- Task material -
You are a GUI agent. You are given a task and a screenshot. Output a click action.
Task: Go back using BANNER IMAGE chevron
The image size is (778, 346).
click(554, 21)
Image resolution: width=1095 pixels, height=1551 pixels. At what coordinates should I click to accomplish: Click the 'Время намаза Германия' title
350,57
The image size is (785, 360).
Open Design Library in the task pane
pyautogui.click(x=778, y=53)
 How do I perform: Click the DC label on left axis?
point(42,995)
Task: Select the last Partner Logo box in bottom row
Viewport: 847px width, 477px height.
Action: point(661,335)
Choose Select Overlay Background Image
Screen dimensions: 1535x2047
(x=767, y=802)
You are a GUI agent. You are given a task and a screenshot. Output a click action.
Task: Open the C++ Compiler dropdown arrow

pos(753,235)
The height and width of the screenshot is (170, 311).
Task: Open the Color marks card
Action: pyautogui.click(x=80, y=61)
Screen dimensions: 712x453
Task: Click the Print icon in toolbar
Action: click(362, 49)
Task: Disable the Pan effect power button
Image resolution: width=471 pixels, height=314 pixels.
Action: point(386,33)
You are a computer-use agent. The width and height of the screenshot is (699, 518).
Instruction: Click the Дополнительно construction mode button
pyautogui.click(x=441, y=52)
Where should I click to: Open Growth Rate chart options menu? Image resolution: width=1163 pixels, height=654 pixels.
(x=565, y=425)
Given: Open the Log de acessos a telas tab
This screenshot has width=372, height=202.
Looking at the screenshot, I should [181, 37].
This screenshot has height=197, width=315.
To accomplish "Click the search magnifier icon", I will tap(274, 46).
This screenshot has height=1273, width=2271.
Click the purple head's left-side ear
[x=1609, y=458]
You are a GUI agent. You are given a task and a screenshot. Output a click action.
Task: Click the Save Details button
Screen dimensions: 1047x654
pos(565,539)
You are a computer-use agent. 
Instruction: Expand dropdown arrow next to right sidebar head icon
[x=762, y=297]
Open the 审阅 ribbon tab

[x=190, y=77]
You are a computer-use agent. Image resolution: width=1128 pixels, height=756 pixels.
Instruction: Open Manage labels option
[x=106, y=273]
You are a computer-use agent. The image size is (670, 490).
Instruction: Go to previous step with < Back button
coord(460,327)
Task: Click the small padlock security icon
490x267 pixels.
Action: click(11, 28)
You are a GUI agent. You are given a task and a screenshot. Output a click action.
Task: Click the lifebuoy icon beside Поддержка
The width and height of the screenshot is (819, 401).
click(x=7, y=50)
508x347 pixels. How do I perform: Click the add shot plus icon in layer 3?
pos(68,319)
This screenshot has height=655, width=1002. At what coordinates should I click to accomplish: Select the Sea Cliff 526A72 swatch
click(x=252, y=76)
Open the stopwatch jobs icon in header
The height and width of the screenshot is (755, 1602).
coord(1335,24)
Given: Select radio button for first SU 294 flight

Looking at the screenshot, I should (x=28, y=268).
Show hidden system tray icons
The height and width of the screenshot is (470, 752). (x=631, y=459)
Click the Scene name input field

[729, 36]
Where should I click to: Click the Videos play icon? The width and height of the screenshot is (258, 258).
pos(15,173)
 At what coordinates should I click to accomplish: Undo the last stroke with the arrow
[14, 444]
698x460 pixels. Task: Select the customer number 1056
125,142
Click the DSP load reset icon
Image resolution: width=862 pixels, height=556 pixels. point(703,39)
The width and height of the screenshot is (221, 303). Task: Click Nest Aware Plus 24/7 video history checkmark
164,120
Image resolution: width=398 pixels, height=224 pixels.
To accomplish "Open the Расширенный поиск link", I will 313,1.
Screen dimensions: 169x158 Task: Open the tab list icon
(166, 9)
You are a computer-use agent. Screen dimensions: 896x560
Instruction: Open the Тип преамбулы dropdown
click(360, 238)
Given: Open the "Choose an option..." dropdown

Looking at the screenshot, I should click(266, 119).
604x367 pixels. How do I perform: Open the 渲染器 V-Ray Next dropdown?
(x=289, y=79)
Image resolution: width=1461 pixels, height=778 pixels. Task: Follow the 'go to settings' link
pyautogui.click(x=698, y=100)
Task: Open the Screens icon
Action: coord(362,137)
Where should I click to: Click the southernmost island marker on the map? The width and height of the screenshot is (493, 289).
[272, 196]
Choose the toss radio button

- The problem -
Arrange the listing, everything from the line containing "508x347 pixels. How" down to the line containing "pos(68,319)", as a two-column CSV with the headers input and output. Give one row per item, with its text and its answer each in a single quoted field and any line breaks turned into spaces.

- Task output -
input,output
"508x347 pixels. How do I perform: Click the add shot plus icon in layer 3?","pos(68,319)"